BRANO ESTRATTO

Amministratori

Progressioni verticali, il periodo di lavoro dei precari è da equiparare a quello del personale di ruolo

Lo ha chiarito il Tar Lazio bocciando un bando del Comune di Roma che non considerava ilservizio svolto a tempo determinato

di Gianluca Bertagna e Salvatore Cicala

È illegittimo il bando, indetto da un ente locale, per la progressione verticale finalizzata al passaggio alla categoria superiore se lo stesso esclude, quale requisito di accesso, la non computabilità del servizio svolto a tempo determinato dal lavoratore. Questa la conclusione cui giunge il Tar Lazio con sentenza n. 9759/2021, pubblicata lo scorso 13 settembre, che vede protagonista l'amministrazione di Roma Capitale, e che rimarca ancora una volta il diritto dei precari di non vedersi più discriminati rispetto al personale di ruolo.

PROVA TU
Indica quale tribunale, secondo l'articolo sulle progressioni verticali, ha emesso la sentenza n. 9759/2021.

DATI DA ANALIZZARE
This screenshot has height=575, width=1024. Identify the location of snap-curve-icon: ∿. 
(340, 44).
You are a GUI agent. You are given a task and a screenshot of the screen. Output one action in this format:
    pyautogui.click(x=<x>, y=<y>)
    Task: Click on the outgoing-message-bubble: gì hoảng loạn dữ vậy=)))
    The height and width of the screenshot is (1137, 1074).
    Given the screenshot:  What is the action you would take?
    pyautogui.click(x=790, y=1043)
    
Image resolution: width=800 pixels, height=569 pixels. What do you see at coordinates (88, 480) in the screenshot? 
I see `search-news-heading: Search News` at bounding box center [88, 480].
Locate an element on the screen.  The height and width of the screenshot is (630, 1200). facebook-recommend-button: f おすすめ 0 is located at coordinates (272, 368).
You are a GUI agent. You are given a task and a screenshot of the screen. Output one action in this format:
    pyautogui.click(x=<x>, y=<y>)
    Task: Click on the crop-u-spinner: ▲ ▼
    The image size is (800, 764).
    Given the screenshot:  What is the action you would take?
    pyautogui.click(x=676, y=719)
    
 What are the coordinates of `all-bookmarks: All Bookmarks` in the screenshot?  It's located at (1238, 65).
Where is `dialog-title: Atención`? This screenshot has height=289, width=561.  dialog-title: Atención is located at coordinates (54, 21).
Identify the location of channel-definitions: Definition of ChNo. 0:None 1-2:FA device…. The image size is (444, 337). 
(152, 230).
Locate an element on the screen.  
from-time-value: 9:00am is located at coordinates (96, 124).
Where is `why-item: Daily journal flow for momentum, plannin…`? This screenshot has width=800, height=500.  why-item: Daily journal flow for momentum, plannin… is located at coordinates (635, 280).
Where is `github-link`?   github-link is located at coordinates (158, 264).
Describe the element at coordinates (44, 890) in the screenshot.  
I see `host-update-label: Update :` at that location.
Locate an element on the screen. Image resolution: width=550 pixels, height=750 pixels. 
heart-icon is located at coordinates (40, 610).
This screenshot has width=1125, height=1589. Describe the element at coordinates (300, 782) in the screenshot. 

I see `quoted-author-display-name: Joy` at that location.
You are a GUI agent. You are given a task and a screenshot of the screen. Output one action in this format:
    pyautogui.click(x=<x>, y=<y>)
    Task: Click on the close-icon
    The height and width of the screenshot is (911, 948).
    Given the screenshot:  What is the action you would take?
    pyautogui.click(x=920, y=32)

RISULTATO DELL'ESERCIZIO
Il Tar Lazio.